■ EXERCISE OBJECTIVE
What is needed is a word-for-word restatement of all the entries.

■ SUPPLIED RECORDS
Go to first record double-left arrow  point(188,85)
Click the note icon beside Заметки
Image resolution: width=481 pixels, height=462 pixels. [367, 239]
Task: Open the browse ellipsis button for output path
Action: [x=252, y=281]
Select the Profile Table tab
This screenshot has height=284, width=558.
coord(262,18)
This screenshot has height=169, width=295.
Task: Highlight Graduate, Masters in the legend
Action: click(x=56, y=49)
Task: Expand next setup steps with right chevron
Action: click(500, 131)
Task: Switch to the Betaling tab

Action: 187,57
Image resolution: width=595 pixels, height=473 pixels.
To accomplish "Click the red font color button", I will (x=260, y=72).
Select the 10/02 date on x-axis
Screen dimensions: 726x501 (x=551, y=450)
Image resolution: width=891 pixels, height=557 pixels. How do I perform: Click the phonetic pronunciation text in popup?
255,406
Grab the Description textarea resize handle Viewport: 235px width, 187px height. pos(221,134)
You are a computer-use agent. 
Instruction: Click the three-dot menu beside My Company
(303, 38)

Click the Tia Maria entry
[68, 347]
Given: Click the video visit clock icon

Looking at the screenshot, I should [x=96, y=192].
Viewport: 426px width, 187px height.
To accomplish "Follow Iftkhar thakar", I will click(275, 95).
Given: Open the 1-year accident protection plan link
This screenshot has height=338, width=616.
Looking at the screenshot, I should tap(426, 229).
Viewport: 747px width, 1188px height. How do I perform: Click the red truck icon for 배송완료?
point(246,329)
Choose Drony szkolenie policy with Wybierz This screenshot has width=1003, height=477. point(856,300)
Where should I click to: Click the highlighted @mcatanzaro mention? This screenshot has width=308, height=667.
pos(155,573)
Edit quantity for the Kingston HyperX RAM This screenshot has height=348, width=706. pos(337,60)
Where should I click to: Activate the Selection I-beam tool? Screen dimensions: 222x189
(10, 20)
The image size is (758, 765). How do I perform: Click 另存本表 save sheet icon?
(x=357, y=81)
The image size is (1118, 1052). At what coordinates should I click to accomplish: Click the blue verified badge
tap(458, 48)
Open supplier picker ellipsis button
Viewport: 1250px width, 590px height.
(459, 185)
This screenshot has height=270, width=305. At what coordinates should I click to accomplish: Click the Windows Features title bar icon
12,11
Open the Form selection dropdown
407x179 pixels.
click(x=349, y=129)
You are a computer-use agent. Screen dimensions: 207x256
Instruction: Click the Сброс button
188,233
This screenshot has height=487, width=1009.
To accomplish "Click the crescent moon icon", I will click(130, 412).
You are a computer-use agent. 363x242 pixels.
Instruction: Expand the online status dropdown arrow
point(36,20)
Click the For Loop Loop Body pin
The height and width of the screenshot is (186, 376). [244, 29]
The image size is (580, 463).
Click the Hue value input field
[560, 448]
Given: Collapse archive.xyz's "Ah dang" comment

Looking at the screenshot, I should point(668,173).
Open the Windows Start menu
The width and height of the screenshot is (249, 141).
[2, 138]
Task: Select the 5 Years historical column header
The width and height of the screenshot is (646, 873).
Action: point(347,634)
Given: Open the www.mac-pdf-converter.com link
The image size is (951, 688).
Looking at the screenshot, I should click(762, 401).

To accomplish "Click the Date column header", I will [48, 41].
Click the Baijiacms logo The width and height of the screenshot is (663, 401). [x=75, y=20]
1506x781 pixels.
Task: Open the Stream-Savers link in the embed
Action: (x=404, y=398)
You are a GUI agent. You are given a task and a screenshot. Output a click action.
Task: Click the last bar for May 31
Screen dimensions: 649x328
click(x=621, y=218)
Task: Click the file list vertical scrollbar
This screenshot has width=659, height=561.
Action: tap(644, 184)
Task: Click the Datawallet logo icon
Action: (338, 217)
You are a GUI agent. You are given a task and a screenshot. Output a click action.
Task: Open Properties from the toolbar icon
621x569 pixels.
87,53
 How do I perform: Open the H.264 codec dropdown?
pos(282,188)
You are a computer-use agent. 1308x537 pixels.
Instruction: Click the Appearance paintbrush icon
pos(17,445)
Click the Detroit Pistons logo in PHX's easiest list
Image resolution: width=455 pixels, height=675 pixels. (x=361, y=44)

■ THE ANSWER
Go to first record double-left arrow  point(188,85)
Click the note icon beside Заметки
Image resolution: width=481 pixels, height=462 pixels. [367, 239]
Task: Open the browse ellipsis button for output path
Action: [x=252, y=281]
Select the Profile Table tab
This screenshot has height=284, width=558.
coord(262,18)
This screenshot has height=169, width=295.
Task: Highlight Graduate, Masters in the legend
Action: click(x=56, y=49)
Task: Expand next setup steps with right chevron
Action: click(500, 131)
Task: Switch to the Betaling tab

Action: 187,57
Image resolution: width=595 pixels, height=473 pixels.
To accomplish "Click the red font color button", I will (x=260, y=72).
Select the 10/02 date on x-axis
Screen dimensions: 726x501 (x=551, y=450)
Image resolution: width=891 pixels, height=557 pixels. How do I perform: Click the phonetic pronunciation text in popup?
255,406
Grab the Description textarea resize handle Viewport: 235px width, 187px height. pos(221,134)
You are a computer-use agent. 
Instruction: Click the three-dot menu beside My Company
(303, 38)

Click the Tia Maria entry
[68, 347]
Given: Click the video visit clock icon

Looking at the screenshot, I should [x=96, y=192].
Viewport: 426px width, 187px height.
To accomplish "Follow Iftkhar thakar", I will click(275, 95).
Given: Open the 1-year accident protection plan link
This screenshot has height=338, width=616.
Looking at the screenshot, I should tap(426, 229).
Viewport: 747px width, 1188px height. How do I perform: Click the red truck icon for 배송완료?
point(246,329)
Choose Drony szkolenie policy with Wybierz This screenshot has width=1003, height=477. point(856,300)
Where should I click to: Click the highlighted @mcatanzaro mention? This screenshot has width=308, height=667.
pos(155,573)
Edit quantity for the Kingston HyperX RAM This screenshot has height=348, width=706. pos(337,60)
Where should I click to: Activate the Selection I-beam tool? Screen dimensions: 222x189
(10, 20)
The image size is (758, 765). How do I perform: Click 另存本表 save sheet icon?
(x=357, y=81)
The image size is (1118, 1052). At what coordinates should I click to accomplish: Click the blue verified badge
tap(458, 48)
Open supplier picker ellipsis button
Viewport: 1250px width, 590px height.
(459, 185)
This screenshot has height=270, width=305. At what coordinates should I click to accomplish: Click the Windows Features title bar icon
12,11
Open the Form selection dropdown
407x179 pixels.
click(x=349, y=129)
You are a computer-use agent. Screen dimensions: 207x256
Instruction: Click the Сброс button
188,233
This screenshot has height=487, width=1009.
To accomplish "Click the crescent moon icon", I will click(130, 412).
You are a computer-use agent. 363x242 pixels.
Instruction: Expand the online status dropdown arrow
point(36,20)
Click the For Loop Loop Body pin
The height and width of the screenshot is (186, 376). [244, 29]
The image size is (580, 463).
Click the Hue value input field
[560, 448]
Given: Collapse archive.xyz's "Ah dang" comment

Looking at the screenshot, I should point(668,173).
Open the Windows Start menu
The width and height of the screenshot is (249, 141).
[2, 138]
Task: Select the 5 Years historical column header
The width and height of the screenshot is (646, 873).
Action: point(347,634)
Given: Open the www.mac-pdf-converter.com link
The image size is (951, 688).
Looking at the screenshot, I should click(762, 401).

To accomplish "Click the Date column header", I will [48, 41].
Click the Baijiacms logo The width and height of the screenshot is (663, 401). [x=75, y=20]
1506x781 pixels.
Task: Open the Stream-Savers link in the embed
Action: (x=404, y=398)
You are a GUI agent. You are given a task and a screenshot. Output a click action.
Task: Click the last bar for May 31
Screen dimensions: 649x328
click(x=621, y=218)
Task: Click the file list vertical scrollbar
This screenshot has width=659, height=561.
Action: tap(644, 184)
Task: Click the Datawallet logo icon
Action: (338, 217)
You are a GUI agent. You are given a task and a screenshot. Output a click action.
Task: Open Properties from the toolbar icon
621x569 pixels.
87,53
 How do I perform: Open the H.264 codec dropdown?
pos(282,188)
You are a computer-use agent. 1308x537 pixels.
Instruction: Click the Appearance paintbrush icon
pos(17,445)
Click the Detroit Pistons logo in PHX's easiest list
Image resolution: width=455 pixels, height=675 pixels. (x=361, y=44)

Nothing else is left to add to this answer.